Last week, French startup, Mistral AI not only raised $415 million, but dropped a fancy new sparse mixture of experts model, Mixtral-8x7B, and announced the beta launch of it's new platform services.
Mixtral-8x7B outperforms the Llama 2 70B model in most benchmarks while delivering six times faster inference. Plus, it's an open-weights model released with an Apache 2.0 license, meaning anyone can access and use it for their own projects.
In this article, I'll cover the best ways to get started with Mixtral-8x7B. Let's dive in!
Directly From the Source
If you are an experienced researcher/developer, it goes without saying that you can download the torrent directly using the maginet link that Mistral has provided. This download includes Mixtral 8x7B
and Mixtral 8x7B Instruct
.
magnet:?xt=urn:btih:5546272da9065eddeb6fcd7ffddeef5b75be79a7&dn=mixtral-8x7b-32kseqlen&tr=udp%3A%2F%http://2Fopentracker.i2p.rocks%3A6969%2Fannounce&tr=http%3A%2F%http://2Ftracker.openbittorrent.com%3A80%2Fannounce
RELEASE a6bbd9affe0c2725c1b7410d66833e24
Use Mistral AI Platform
If you haven't already done so, now is probable a good time to sign up for beta access to Mistral's AI platform where you will be able to easily access the models via API. If you have a business use-case, just reach out to the company, the Mistral team will work with you and accelerate access. N.B. The Mixtral-8x7B model is available behind the mistral-small
endpoint. As a bonus, you'll also get access to mistral-medium
, their most powerful model yet.
Use Perplexity Labs
If you want to simply use the instruction tuned version via a chat interface, you can use the Perplexity Labs playground. Just choose it from the model selection dropdown in the bottom right corner.
Use Hugging Face
Hugging Face has both the base model and the instruction fine-tuned model which can be used for chat-based inference.

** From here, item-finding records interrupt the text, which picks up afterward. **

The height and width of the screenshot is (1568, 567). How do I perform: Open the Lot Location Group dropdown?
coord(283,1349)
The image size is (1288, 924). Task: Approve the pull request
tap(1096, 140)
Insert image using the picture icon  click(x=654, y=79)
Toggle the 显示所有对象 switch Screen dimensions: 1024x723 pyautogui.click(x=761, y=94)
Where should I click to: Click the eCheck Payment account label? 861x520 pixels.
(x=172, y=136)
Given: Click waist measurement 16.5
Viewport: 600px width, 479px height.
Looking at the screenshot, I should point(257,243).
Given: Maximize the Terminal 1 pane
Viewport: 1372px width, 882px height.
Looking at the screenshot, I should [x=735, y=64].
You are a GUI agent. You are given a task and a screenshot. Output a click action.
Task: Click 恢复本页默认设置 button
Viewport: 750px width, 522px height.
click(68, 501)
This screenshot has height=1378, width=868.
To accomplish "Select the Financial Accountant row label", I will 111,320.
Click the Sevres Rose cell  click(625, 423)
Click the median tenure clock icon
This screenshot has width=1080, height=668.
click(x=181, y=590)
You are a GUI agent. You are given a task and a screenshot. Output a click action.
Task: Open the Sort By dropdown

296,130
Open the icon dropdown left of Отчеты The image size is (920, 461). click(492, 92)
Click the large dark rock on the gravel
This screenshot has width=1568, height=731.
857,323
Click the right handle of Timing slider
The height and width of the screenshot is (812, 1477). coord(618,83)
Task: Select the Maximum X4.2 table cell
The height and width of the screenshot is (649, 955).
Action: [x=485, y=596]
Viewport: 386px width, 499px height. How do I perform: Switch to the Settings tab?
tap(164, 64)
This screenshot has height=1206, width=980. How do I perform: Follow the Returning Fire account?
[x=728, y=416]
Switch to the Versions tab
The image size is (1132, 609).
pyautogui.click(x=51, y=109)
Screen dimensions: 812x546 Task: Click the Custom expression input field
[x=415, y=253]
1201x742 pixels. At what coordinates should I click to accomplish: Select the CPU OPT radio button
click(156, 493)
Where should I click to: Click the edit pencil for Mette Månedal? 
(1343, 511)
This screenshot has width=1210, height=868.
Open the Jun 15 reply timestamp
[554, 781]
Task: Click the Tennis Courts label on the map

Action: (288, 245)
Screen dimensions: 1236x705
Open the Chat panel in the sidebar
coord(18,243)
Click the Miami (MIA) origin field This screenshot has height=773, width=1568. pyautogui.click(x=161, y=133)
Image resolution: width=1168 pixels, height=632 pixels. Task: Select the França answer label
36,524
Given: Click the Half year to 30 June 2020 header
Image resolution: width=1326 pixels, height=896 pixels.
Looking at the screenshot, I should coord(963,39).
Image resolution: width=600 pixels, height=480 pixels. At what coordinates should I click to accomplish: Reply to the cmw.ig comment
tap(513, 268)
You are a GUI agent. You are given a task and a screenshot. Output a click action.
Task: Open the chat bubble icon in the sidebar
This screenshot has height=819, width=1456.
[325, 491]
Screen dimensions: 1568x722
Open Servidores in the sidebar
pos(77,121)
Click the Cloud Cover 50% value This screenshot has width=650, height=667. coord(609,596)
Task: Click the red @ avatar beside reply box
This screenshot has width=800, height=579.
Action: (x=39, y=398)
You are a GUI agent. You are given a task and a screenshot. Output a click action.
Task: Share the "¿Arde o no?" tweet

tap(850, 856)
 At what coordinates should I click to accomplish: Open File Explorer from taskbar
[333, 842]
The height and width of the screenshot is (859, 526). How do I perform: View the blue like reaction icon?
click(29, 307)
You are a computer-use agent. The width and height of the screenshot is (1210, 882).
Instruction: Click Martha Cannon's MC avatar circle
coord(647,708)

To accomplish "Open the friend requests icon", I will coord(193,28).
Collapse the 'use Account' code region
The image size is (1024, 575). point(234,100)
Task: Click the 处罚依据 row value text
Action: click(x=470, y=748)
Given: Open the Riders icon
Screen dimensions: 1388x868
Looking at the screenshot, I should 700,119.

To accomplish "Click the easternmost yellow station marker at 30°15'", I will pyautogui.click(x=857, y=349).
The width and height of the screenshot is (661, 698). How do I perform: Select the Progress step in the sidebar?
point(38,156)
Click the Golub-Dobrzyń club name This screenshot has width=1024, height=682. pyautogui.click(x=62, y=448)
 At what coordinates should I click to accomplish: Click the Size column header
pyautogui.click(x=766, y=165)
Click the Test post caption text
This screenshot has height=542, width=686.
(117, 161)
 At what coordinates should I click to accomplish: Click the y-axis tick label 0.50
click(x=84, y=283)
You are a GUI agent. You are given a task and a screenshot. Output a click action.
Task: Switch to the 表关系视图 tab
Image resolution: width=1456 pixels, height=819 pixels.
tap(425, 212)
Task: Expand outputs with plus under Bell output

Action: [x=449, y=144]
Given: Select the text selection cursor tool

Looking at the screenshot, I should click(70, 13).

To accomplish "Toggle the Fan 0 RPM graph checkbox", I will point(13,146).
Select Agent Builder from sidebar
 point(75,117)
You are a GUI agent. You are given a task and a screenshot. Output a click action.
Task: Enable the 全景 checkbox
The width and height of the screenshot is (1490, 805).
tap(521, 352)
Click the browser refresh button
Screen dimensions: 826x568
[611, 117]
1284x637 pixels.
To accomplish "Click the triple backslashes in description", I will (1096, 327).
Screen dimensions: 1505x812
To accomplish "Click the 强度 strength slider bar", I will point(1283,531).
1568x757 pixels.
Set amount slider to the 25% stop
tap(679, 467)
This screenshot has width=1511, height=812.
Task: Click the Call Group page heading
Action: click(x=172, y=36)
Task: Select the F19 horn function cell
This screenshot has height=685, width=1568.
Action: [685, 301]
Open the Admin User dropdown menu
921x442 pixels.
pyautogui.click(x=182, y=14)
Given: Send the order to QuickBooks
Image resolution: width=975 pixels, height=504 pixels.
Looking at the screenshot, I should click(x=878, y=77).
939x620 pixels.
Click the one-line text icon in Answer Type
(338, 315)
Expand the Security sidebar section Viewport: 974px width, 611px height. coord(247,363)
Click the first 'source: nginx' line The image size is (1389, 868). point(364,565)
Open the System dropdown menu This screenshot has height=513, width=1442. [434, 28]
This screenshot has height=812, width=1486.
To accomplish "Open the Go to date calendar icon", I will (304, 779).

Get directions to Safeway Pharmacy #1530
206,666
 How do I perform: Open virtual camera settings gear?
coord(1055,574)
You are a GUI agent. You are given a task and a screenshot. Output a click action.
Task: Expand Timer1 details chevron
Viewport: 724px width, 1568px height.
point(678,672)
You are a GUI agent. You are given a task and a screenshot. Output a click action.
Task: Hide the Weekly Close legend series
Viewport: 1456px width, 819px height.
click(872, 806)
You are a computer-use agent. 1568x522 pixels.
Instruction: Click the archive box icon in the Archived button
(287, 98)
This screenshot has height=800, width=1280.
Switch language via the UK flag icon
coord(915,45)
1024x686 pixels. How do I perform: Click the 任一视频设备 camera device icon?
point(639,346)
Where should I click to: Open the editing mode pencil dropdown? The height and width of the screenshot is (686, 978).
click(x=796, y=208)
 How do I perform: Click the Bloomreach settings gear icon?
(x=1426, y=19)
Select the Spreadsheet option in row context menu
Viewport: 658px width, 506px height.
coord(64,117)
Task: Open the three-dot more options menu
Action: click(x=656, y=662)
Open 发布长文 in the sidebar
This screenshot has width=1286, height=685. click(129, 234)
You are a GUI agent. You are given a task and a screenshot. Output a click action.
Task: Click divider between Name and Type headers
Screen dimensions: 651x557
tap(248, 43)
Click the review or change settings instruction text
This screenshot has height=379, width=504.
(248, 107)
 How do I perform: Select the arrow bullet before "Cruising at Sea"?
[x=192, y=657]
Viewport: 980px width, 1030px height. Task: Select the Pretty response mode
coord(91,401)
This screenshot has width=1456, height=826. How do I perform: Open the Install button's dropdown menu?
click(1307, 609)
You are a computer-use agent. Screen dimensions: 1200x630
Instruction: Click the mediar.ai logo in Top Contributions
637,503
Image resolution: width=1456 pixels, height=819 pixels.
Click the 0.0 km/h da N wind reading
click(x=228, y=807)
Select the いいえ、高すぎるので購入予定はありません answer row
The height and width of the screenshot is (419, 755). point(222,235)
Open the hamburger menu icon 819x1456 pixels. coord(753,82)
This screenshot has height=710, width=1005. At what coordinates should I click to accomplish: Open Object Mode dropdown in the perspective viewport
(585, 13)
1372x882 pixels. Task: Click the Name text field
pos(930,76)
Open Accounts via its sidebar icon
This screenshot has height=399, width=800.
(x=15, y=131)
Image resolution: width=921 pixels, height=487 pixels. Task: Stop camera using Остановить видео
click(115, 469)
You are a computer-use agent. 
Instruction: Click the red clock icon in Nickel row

There are ready-to-use checkpoints that can be downloaded and used via the HuggingFace Hub or you can convert the raw checkpoints to the HuggingFace format. Read this for detailed instructions including loading and running the model using Flash Attention 2.
The Mixtral-8x7B-Instruct-v0.1
model is also available on Hugging Face Chat. Simply select it as your model of choice.
Use Together.AI
Together provides one of the fastest inference stacks via API. These are the folks behind FlashAttention after all.
They have optimized the Together Inference Engine for Mixtral and it is available at up to 100 token/s for $0.0006/1K tokens. You can access DiscoLM-mixtral-8x7b-v2
and Mixtral-8x7b
via the playground or via their API. See instructions here.
Use Fireworks Generative AI Platform
Fireworks is another handy option. The platform aims to bring fast, affordable, and customizable open LLMs to developers. Once you log in, just search for the mixtral-8x7b-instruct
model to get started.
N.B., you can also access models hosted by Fireworks via other platforms like Vercel.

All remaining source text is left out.